- Kurze Aufgabe:
Gib bitte den Abschnitt aus dem Textauszug über die Benutzerverwaltung von „## mattinator (25.“ bis einschließlich „- Neuer Benutzer...“ wortgetreu wieder.

Oder kann man einstellen dass er ohne Passwort eingeben und so auf meinen Pc Zugriff bekommt?


----------



## mattinator (25. Juli 2010)

Auf Deinem Rechner in der Benutzerverwaltung einen neuen Benutzer mit dem Namen des Kontos Deines Bruders auf seinem Rechner erzeugen und kein Passwort oder das von Deinem Bruder auf seinem Rechner zuweisen. Hier kurz die Schritte aus dem Startmenü:

Start
- Einstellungen
     - Systemsteuerung
  - Verwaltung
   - Computerverwaltung
    - System
     - Lokale Benutzer und Gruppen
      - Benutzer
       - Kontextmenü
        - Neuer Benutzer...


----------



## >ExX< (26. Juli 2010)

Bis zu dem"System" komme ich, aber dann gibts da nix was "Lokale Benutzer und Gruppen) heißt


----------



## mattinator (26. Juli 2010)

Brauchst auf jeden Fall lokale Administrator-Rechte, dann sollte es wie im Bild aussehen.


----------



## >ExX< (26. Juli 2010)

- Bereitgestellte Angaben:
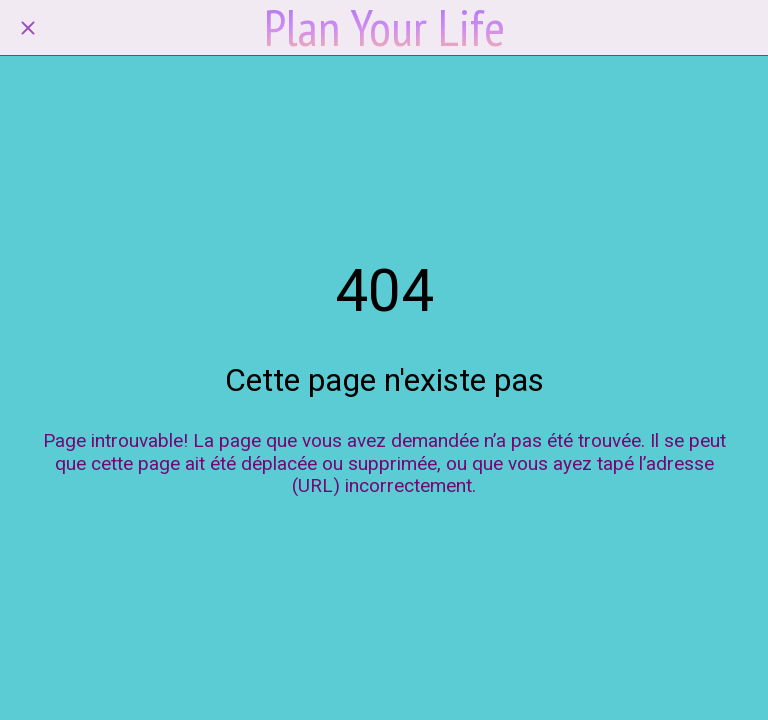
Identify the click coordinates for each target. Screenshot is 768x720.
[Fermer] (28, 28)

- Antwort zur Aufgabe:
## mattinator (25. Juli 2010)

Auf Deinem Rechner in der Benutzerverwaltung einen neuen Benutzer mit dem Namen des Kontos Deines Bruders auf seinem Rechner erzeugen und kein Passwort oder das von Deinem Bruder auf seinem Rechner zuweisen. Hier kurz die Schritte aus dem Startmenü:

Start
- Einstellungen
     - Systemsteuerung
  - Verwaltung
   - Computerverwaltung
    - System
     - Lokale Benutzer und Gruppen
      - Benutzer
       - Kontextmenü
        - Neuer Benutzer...